Safety concerns that opioids may cause respiratory depression, frequent hospitalisation and even premature death have for some been a barrier to treat patients with fILD with morphine. Bajwah et al. showed [26] that treatment with neither low- or high-dose opioids was associated with increased hospitalisation nor mortality in a population-based longitudinal cohort study in patients with fILD. Although our study period was only 1 week, the treatment with morphine drops was safe and only expected side effects were observed.

The strength of this study is that it is a randomised, placebo-controlled study design evaluating both objective and qualitative endpoints solely in fILD patients. The qualitative aspect is important when dealing with palliation. However, our study also has some limitations. The short duration of the trial might have affected the lack of changes in the questionnaires that includes questions concerning a time period of up to 2 weeks in retrospect. Also, daily measurements of symptomatic benefits and harms could add to the detection of changes and symptom burden. In spite of the power calculation and due to the heterogeneity of interstitial lung diseases, inclusion of a larger population may be necessary to show an effect of opioids.

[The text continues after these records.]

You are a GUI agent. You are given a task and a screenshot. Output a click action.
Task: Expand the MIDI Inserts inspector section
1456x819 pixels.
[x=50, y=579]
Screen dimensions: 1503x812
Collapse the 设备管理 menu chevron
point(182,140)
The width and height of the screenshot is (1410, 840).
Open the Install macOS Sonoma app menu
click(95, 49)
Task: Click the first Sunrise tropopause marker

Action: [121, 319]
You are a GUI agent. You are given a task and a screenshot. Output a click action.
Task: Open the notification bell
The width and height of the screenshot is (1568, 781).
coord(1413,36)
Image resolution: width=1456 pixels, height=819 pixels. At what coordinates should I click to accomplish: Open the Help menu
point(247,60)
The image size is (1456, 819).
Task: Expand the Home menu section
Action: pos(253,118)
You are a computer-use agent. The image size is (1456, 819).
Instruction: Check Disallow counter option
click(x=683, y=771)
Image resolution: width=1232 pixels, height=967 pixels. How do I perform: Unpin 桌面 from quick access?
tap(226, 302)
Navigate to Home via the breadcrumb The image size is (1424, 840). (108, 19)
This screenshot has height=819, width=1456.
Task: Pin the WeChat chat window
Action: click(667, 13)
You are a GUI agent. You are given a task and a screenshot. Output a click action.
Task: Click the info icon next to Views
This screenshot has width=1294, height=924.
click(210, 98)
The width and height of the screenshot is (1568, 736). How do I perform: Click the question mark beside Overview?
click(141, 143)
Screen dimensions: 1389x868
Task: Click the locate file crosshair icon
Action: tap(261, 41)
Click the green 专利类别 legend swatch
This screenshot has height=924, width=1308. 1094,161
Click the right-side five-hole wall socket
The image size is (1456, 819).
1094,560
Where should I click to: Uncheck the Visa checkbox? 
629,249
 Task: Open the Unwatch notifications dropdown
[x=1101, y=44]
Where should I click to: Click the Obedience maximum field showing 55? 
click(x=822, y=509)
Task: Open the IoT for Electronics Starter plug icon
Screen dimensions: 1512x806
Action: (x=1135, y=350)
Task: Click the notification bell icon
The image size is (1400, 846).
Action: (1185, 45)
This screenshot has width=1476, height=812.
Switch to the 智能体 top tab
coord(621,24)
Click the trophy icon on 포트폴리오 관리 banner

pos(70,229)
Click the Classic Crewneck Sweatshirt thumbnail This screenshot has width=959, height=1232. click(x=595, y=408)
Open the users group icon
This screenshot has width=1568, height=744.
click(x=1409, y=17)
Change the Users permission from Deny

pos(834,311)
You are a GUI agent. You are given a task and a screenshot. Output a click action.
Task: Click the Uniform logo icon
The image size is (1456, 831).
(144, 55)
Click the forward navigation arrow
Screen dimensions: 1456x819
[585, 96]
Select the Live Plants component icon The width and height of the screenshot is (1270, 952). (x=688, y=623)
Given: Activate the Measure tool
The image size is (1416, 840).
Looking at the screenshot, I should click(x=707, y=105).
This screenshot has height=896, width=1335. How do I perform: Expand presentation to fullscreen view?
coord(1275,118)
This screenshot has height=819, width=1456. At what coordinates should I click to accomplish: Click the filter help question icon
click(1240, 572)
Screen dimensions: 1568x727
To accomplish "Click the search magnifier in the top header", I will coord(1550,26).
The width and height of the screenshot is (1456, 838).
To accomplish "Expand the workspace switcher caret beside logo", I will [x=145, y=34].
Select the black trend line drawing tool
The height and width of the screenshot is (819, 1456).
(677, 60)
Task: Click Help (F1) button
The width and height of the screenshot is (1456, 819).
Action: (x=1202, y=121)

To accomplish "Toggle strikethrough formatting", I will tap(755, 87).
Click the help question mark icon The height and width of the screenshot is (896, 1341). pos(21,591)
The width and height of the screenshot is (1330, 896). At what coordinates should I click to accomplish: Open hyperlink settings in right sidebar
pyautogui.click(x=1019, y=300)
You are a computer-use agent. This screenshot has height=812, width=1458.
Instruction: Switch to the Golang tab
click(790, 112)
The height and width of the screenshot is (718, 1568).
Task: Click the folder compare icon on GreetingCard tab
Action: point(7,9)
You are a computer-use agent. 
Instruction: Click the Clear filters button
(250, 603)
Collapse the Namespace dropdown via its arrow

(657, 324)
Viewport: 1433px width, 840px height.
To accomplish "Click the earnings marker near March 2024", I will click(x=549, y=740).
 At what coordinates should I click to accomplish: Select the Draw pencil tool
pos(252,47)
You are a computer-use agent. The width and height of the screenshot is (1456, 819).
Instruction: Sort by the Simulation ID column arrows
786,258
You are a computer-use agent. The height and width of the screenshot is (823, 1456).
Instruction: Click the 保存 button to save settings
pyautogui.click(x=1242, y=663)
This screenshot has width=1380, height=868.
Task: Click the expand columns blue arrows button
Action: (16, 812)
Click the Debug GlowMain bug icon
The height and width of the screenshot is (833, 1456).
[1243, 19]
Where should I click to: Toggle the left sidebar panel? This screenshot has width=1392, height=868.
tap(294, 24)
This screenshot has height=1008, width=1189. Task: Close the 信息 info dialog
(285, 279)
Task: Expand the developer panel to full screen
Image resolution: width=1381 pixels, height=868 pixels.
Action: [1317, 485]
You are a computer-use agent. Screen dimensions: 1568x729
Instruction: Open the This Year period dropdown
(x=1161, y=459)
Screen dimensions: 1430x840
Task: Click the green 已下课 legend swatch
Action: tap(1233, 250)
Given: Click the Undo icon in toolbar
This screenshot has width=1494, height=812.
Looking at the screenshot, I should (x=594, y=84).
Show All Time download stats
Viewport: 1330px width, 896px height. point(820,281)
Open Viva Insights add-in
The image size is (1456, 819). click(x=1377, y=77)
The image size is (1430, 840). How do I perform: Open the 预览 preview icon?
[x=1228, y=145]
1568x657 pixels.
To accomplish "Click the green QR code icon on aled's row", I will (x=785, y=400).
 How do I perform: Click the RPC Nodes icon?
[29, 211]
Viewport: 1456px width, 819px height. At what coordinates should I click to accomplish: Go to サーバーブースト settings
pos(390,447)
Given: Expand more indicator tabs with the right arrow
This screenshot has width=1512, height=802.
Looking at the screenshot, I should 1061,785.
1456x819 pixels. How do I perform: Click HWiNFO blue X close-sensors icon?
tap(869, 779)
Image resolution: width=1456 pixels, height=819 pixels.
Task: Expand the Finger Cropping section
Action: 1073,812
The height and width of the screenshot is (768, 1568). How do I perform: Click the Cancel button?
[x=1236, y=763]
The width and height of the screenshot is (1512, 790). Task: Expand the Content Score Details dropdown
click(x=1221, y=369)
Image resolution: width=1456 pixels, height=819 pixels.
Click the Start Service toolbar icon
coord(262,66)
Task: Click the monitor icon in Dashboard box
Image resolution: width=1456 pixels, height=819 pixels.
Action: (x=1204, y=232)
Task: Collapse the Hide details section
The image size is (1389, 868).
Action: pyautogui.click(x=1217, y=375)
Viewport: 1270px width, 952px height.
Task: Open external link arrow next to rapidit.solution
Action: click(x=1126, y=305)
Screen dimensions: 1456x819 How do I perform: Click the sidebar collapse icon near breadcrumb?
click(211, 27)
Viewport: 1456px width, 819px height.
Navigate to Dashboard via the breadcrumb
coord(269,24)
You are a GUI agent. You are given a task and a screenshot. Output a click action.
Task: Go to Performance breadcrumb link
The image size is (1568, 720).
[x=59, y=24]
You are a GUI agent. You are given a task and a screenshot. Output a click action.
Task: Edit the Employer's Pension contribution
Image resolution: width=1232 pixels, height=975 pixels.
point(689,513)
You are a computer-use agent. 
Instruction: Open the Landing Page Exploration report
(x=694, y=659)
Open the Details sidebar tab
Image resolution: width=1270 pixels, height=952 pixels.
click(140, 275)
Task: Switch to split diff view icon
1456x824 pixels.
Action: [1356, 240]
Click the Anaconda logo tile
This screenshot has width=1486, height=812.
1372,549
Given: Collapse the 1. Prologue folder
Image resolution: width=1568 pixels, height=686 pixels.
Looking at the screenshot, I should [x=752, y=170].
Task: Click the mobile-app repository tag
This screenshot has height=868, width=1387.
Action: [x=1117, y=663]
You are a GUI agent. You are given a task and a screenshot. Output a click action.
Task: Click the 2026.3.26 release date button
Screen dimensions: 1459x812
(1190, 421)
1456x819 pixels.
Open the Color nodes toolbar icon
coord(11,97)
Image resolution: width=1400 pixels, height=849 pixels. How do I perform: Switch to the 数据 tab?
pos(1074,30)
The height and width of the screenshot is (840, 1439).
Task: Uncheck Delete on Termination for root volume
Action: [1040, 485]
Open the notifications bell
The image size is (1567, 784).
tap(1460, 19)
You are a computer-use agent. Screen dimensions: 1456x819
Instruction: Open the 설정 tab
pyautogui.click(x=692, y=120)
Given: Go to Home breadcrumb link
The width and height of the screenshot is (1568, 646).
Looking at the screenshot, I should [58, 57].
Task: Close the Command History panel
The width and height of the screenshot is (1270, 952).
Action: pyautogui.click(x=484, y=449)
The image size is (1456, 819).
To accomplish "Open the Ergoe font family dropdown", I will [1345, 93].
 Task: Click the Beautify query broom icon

Patients with fILD have a high symptom burden as their disease progresses and need palliative treatment for their symptoms [27]. Shortness of breath [6] can be excruciating and affect daily activities and quality of life. As there is no current medication approved for the treatment of chronic breathlessness, treatment modalities to relieve breathlessness are warranted. Our study does not support the use of morphine in this setting. However, it cannot be excluded that larger and longer-lasting randomised placebo-controlled studies investigating treatment of chronic breathlessness with opioids in flexible doses could reveal an effect.

Conclusion

In conclusion, oral morphine drops of 5 mg four times a day in patients with fILD did not significantly reduce dyspnea VAS score in 1 week compared to placebo. The treatment seems safe as it did not induce respiratory depression and there no severe adverse events were seen. As expected, treatment with morphine was related to an increased risk of constipation, nausea and confusion.